2. The method of claim 1 , further comprising:
if it is determined to claim the new interrupt without determining whether the associated interrupting device generated the new interrupt, claiming the new interrupt.
3. The method of claim 1 , wherein determining whether to claim the interrupt is based on a number of consecutive interrupts that were previously incorrectly claimed.
4. The method of claim 1 , wherein determining whether to claim the interrupt is based on a number of consecutive interrupts that were previously claimed without determining whether the associated interrupting device generated the consecutive interrupts.
5. The method of claim 1 , further comprising:
if the previous interrupt was incorrectly claimed, determining whether an associated interrupting device generated the new interrupt; and
if the associated interrupting device generated the new interrupt, claiming the new interrupt.
6. A method for processing an interrupt, comprising:
receiving a new interrupt;
determining whether a number of previously claimed consecutive interrupts that were claimed without determining whether an associated interrupting device generated each of the consecutive interrupts meets a first threshold; and
if the first threshold is not met, determining whether to claim the new interrupt without determining whether an associated interrupting device generated the new interrupt.

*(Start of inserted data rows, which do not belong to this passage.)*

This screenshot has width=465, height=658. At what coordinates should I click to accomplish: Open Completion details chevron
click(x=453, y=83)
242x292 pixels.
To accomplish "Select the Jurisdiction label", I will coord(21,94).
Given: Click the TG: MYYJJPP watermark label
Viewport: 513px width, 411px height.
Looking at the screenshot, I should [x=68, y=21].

7. The method of claim 1 , further comprising:
if the first threshold is met, determining whether the associated interrupting device generated the new interrupt.
8. The method of claim 6 , further comprising:
if the first threshold is met, determining whether a number of the previously claimed consecutive interrupts that were incorrectly claimed exceeds a second threshold; and
if the second threshold is exceeded, adjusting the first threshold.
9. A method for processing an interrupt, comprising:
receiving an interrupt; and
claiming the interrupt without determining whether an associated device generated the interrupt.
10. The method of claim 9 , further comprising:
receiving a new interrupt;
determining whether a previous interrupt was correctly claimed; and
if the previous interrupt was correctly claimed, determining whether to claim the new interrupt without determining whether an associated interrupting device generated the new interrupt.
11. A system for processing an interrupt, comprising:
a processor;
memory coupled to the processor; and
at least one program executed by the processor in the memory to cause the processor to perform:
(i) receiving a new interrupt;
(ii) determining whether a previous interrupt was correctly claimed; and
(iii) if the previous interrupt was correctly claimed, determining whether to claim the new interrupt without determining whether an associated interrupting device generated the new interrupt.
12. The system of claim 11 , wherein the at least one program further causes the processor to perform:
if the previous interrupt was incorrectly claimed, determining whether an associated interrupting device generated the new interrupt; and
if the associated interrupting device generated the new interrupt, claiming the new interrupt.
13. A system for processing an interrupt, comprising:
a processor;
memory coupled to the processor; and
at least one program executed by the processor in the memory to cause the processor to perform:
(i) receiving a new interrupt;
(ii) determining whether a number of previously claimed consecutive interrupts that were claimed without determining whether an associated interrupting device generated each of the consecutive interrupts meets a first threshold; and
(iii) if the first threshold is not met, determining whether to claim the new interrupt without determining whether an associated interrupting device generated the new interrupt.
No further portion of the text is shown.